(Dataset entries)
──────────
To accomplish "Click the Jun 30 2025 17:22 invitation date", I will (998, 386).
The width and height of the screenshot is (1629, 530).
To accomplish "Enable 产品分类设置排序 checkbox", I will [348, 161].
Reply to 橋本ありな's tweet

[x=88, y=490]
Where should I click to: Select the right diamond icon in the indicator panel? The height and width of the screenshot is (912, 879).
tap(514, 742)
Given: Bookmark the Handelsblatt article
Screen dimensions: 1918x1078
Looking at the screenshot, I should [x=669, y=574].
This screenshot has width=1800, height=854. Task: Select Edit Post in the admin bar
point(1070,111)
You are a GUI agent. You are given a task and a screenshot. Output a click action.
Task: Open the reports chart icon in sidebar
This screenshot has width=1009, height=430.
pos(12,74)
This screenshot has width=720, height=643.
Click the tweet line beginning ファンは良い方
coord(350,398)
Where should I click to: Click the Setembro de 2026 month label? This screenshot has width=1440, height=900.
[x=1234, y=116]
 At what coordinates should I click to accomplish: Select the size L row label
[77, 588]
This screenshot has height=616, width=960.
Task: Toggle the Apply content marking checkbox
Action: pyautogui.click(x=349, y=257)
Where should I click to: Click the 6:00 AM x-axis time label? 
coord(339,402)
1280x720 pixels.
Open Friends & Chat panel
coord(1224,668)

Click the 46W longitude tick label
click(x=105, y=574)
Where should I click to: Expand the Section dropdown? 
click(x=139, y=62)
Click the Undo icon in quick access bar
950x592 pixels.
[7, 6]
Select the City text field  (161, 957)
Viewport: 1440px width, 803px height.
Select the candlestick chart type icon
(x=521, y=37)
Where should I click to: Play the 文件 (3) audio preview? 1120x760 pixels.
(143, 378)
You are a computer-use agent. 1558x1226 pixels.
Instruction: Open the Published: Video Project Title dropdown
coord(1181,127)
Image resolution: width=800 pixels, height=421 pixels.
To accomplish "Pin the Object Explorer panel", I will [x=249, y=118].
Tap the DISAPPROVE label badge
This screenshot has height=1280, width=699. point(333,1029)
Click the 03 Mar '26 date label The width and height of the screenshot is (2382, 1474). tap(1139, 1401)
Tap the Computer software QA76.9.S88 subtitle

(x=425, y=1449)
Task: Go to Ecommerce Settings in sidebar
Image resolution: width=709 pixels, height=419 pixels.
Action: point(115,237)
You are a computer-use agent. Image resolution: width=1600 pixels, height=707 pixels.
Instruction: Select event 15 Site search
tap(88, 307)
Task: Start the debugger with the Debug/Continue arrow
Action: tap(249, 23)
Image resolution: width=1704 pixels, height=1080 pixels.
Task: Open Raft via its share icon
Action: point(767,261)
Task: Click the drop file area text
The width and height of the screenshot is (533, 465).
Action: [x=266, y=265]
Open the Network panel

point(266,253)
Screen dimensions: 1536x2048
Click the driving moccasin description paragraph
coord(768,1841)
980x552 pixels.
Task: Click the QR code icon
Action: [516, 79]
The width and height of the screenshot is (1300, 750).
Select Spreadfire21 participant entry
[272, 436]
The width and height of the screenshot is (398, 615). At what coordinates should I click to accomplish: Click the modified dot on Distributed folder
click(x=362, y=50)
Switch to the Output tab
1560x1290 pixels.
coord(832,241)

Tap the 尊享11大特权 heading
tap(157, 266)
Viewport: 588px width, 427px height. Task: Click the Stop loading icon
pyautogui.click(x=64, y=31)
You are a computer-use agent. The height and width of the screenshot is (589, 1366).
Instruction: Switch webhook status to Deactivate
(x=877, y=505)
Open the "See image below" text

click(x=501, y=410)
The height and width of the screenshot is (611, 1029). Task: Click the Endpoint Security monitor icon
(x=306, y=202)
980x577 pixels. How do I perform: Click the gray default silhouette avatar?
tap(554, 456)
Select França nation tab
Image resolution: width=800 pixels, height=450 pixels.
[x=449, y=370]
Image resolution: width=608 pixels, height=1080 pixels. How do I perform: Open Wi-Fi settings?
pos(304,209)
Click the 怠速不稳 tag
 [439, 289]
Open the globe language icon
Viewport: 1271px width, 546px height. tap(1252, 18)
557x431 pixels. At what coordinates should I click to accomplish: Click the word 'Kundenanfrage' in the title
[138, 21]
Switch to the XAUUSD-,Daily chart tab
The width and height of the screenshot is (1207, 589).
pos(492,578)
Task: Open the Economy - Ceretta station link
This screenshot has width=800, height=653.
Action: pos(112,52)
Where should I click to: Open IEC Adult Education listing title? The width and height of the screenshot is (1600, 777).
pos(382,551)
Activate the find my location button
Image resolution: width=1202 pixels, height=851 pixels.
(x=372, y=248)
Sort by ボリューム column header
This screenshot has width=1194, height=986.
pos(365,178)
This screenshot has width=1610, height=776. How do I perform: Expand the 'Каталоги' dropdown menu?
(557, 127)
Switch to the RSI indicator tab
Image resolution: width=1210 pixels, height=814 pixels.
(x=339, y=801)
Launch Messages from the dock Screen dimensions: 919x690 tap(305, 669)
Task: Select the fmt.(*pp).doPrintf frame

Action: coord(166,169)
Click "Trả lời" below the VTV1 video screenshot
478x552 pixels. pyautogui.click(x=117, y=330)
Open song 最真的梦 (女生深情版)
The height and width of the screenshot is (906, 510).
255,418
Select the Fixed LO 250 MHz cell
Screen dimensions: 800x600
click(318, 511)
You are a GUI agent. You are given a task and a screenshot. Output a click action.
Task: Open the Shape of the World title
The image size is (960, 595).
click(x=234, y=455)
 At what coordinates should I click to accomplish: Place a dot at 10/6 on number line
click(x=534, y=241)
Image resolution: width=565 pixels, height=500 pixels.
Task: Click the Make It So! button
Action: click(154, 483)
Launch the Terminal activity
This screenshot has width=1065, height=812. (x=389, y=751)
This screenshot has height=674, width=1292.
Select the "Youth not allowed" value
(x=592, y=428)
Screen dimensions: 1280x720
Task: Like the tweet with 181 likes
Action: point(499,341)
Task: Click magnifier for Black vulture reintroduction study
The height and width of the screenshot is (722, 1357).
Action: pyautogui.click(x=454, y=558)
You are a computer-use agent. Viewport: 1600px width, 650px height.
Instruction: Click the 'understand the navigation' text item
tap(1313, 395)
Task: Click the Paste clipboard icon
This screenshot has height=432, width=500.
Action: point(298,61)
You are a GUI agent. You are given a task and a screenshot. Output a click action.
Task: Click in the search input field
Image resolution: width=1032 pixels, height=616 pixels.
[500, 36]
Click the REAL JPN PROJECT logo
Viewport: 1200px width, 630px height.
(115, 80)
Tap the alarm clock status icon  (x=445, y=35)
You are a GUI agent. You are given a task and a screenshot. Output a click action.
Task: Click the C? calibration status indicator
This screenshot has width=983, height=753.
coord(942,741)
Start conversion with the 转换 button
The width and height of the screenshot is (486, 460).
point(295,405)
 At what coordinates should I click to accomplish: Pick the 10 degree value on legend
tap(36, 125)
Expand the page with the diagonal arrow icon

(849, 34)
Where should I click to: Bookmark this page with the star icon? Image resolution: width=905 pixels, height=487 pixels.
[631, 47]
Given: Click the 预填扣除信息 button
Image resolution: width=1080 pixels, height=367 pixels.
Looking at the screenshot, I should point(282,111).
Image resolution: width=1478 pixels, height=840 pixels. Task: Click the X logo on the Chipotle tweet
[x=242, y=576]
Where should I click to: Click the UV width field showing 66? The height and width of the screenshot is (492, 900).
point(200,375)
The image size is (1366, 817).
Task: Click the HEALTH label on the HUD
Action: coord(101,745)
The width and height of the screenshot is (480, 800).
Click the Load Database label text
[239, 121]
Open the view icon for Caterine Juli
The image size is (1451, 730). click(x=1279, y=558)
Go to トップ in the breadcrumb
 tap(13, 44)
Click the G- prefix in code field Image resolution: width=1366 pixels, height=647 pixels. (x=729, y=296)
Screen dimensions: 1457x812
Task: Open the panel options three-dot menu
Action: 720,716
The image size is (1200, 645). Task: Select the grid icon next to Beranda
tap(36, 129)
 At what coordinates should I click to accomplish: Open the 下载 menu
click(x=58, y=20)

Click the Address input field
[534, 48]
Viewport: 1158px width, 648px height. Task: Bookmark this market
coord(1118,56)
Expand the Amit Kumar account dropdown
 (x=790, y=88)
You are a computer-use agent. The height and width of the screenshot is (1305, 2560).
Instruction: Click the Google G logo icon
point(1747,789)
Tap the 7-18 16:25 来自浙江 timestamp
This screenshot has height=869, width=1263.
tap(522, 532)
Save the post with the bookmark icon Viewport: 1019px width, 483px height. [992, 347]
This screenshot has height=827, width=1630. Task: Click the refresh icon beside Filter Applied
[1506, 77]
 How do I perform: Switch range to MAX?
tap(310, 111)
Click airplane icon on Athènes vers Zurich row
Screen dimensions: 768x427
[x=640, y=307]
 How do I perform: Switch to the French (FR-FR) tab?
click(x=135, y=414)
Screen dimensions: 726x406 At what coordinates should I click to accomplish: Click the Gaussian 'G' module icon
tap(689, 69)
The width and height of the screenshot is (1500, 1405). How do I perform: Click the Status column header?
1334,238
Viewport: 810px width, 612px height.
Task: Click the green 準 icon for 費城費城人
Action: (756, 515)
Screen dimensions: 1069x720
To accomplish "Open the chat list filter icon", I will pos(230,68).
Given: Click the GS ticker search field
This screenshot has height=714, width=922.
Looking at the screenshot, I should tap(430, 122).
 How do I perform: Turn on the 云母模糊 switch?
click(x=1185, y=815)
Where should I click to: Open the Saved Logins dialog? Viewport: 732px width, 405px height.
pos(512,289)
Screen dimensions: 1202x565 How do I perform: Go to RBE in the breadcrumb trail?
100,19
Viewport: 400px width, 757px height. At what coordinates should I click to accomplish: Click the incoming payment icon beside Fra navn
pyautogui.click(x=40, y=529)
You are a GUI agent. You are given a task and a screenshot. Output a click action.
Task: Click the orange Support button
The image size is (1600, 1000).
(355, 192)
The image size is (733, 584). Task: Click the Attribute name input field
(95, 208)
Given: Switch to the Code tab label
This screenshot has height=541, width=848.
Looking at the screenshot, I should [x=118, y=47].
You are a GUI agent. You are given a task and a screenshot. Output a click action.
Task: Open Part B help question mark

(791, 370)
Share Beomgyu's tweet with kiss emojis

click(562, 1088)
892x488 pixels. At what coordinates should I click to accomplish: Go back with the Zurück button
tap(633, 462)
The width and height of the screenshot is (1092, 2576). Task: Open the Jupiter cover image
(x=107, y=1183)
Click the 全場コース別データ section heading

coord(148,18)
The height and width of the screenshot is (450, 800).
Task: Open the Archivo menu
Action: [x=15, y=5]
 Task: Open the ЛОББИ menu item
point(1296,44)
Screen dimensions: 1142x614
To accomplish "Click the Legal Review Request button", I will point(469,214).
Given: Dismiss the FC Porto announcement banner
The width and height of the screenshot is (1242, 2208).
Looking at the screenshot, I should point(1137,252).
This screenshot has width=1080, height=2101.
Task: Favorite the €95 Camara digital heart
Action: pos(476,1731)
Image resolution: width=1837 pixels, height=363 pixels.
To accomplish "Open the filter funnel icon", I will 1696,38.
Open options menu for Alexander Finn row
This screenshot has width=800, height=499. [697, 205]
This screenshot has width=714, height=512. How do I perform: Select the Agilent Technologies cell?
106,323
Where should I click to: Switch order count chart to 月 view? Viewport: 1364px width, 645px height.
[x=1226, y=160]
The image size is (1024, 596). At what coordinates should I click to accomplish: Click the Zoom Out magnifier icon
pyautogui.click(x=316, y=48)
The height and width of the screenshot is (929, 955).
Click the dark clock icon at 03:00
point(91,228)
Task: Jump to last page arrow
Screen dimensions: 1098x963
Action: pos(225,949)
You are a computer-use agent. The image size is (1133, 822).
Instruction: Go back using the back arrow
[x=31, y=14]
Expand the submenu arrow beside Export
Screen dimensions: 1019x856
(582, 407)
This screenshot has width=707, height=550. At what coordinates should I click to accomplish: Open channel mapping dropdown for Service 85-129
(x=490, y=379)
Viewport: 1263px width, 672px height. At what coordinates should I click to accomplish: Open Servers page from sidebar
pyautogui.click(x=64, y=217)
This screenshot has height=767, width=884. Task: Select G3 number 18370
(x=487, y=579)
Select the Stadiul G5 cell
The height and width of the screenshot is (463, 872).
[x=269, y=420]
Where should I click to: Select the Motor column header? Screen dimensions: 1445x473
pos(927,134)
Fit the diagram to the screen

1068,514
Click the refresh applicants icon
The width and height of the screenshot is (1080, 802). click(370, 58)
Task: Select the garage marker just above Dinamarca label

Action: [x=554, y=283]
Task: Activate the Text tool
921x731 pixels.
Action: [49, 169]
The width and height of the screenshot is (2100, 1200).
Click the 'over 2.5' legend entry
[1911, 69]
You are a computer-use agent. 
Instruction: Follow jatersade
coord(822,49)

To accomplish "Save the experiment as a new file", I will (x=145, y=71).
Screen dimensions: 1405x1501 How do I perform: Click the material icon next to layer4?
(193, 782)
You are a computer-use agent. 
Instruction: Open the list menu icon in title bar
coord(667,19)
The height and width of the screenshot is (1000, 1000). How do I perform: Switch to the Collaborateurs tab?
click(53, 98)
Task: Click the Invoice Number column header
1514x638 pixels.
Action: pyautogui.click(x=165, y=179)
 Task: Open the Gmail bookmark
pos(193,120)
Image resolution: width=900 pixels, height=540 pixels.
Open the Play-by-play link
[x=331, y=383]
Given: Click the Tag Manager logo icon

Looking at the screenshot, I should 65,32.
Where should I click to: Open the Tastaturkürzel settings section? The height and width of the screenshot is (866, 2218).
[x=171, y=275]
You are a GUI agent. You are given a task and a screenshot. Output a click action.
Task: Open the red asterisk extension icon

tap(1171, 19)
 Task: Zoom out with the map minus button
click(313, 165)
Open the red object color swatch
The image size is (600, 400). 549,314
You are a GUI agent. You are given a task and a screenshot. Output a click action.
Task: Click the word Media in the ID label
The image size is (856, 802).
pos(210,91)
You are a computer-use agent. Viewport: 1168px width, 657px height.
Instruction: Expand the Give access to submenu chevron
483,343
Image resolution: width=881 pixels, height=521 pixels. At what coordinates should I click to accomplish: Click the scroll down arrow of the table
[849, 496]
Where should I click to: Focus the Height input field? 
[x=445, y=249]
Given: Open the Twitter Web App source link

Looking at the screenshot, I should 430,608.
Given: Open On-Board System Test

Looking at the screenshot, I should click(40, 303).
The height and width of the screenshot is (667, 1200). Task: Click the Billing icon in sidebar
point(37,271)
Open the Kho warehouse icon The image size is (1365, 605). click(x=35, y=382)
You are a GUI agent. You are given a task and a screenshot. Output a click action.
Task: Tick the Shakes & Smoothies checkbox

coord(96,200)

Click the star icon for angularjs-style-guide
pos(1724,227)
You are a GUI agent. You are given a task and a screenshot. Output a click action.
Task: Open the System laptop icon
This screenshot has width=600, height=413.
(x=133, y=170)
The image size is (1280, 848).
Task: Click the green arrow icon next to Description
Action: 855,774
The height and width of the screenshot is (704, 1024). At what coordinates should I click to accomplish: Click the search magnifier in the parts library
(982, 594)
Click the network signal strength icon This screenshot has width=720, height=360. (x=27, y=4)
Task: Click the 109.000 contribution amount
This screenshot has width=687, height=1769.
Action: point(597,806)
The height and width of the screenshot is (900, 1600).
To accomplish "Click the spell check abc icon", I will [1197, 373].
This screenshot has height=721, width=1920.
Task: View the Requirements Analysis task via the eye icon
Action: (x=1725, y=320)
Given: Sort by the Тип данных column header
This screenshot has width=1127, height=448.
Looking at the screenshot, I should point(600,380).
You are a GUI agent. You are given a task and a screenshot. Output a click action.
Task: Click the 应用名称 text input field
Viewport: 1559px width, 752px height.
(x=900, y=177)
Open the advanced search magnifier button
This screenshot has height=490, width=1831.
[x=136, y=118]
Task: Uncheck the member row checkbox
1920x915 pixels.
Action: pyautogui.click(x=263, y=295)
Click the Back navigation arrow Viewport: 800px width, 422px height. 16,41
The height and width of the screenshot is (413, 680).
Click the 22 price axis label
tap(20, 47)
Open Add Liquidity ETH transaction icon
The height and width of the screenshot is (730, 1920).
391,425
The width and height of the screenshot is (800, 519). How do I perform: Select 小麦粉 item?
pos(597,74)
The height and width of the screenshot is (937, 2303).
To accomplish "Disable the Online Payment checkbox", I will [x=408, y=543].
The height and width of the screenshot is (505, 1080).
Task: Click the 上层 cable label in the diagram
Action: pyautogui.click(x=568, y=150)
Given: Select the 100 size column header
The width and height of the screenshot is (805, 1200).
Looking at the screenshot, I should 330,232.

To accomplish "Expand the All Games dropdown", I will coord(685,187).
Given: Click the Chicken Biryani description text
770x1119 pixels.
──────────
→ **WHAT IS EXPECTED**:
Each line above from the one with "Click the 46W longitude tick label" up to and including the one with "Task: Click the drop file area text" must be set down exactly, and no line outside that span may appear.

→ **TASK OUTPUT**:
Click the 46W longitude tick label
click(x=105, y=574)
Where should I click to: Expand the Section dropdown? 
click(x=139, y=62)
Click the Undo icon in quick access bar
950x592 pixels.
[7, 6]
Select the City text field  (161, 957)
Viewport: 1440px width, 803px height.
Select the candlestick chart type icon
(x=521, y=37)
Where should I click to: Play the 文件 (3) audio preview? 1120x760 pixels.
(143, 378)
You are a computer-use agent. 1558x1226 pixels.
Instruction: Open the Published: Video Project Title dropdown
coord(1181,127)
Image resolution: width=800 pixels, height=421 pixels.
To accomplish "Pin the Object Explorer panel", I will [x=249, y=118].
Tap the DISAPPROVE label badge
This screenshot has height=1280, width=699. point(333,1029)
Click the 03 Mar '26 date label The width and height of the screenshot is (2382, 1474). tap(1139, 1401)
Tap the Computer software QA76.9.S88 subtitle

(x=425, y=1449)
Task: Go to Ecommerce Settings in sidebar
Image resolution: width=709 pixels, height=419 pixels.
Action: point(115,237)
You are a computer-use agent. Image resolution: width=1600 pixels, height=707 pixels.
Instruction: Select event 15 Site search
tap(88, 307)
Task: Start the debugger with the Debug/Continue arrow
Action: tap(249, 23)
Image resolution: width=1704 pixels, height=1080 pixels.
Task: Open Raft via its share icon
Action: point(767,261)
Task: Click the drop file area text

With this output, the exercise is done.